I certainly don't think she's shallow. I think people are going to be writing these about Harry Potter for years to come.

Date: 2007-07-25 02:49 pm (UTC)
From: [identity profile] senordildo.livejournal.com
The editors of the OUP editions of the Holmes stories make a pretty good case that Doyle brought Holmes back less because of reader pressure but because Holmes best fit into the story that eventually became The Hound of the Baskervilles, and because Doyle felt enough time had passed since the last Holmes story (good money also helped grease the wheels). Reader pressure also played its part, but it was greatest immediately after Holmes' death, and Holmes was something Doyle always found it difficult to shake off--he said goodbye to Holmes on three occasions and every time Holmes ended up coming back, though on an irregular basis. My suspicion is that if Doyle had lived another decade or two, we'd have probably seen yet another Holmes story.

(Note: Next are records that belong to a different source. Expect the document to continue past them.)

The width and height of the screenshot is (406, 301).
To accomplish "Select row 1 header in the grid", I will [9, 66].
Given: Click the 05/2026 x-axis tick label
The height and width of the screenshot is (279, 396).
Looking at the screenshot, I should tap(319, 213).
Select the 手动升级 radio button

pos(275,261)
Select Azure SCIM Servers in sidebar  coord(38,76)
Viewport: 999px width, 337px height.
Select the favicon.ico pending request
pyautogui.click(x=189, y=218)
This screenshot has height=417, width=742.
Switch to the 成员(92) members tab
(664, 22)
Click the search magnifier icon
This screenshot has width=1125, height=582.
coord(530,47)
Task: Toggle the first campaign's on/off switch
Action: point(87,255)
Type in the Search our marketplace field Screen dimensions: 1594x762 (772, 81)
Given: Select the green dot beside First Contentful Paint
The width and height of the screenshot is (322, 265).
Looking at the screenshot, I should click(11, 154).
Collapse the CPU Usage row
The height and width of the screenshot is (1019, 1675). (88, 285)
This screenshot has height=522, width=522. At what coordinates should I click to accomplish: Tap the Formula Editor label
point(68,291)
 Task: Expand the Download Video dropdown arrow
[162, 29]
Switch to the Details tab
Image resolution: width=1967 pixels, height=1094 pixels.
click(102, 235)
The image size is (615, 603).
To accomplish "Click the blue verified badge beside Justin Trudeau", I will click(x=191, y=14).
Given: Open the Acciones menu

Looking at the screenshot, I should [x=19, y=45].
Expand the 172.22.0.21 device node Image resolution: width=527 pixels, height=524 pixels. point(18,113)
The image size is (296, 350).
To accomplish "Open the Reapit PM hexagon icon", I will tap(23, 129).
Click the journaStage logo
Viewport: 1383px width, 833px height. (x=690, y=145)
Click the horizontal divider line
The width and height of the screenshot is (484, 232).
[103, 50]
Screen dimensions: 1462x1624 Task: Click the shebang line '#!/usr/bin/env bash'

Date: 2007-07-25 08:48 pm (UTC)
From: [identity profile] poliphilo.livejournal.com
I know Doyle wanted to be taken seriously as a writer and it really irked him that Holmes eclipsed everything else in his vast oeuvre.

Date: 2007-07-26 03:27 am (UTC)
From: [identity profile] senordildo.livejournal.com
He would definitely be horrified that everything else he's written has been forgotten. I personally feel rather guilty about not having dipped into his other work--I hear the Brigadier Gerard and Professor Challenger stories are quite good. Since he's so often been called a reverse figure of Holmes, I recently read Hornung's Raffles stories, but while the characters are truly iconic, the stories themselves are mostly forgettable, which isn't the case with Holmes--proof of the genuine quality of the Holmes canon, even if Doyle dashed most of it off with little thought.

Date: 2007-07-26 08:17 am (UTC)
From: [identity profile] poliphilo.livejournal.com
I read the Brigadier Gerard stories and The Lost World when I was a kid. I remember the Lost World being rather heavy going (maybe I was just too young) but Gerard was good, swahbuckling fun.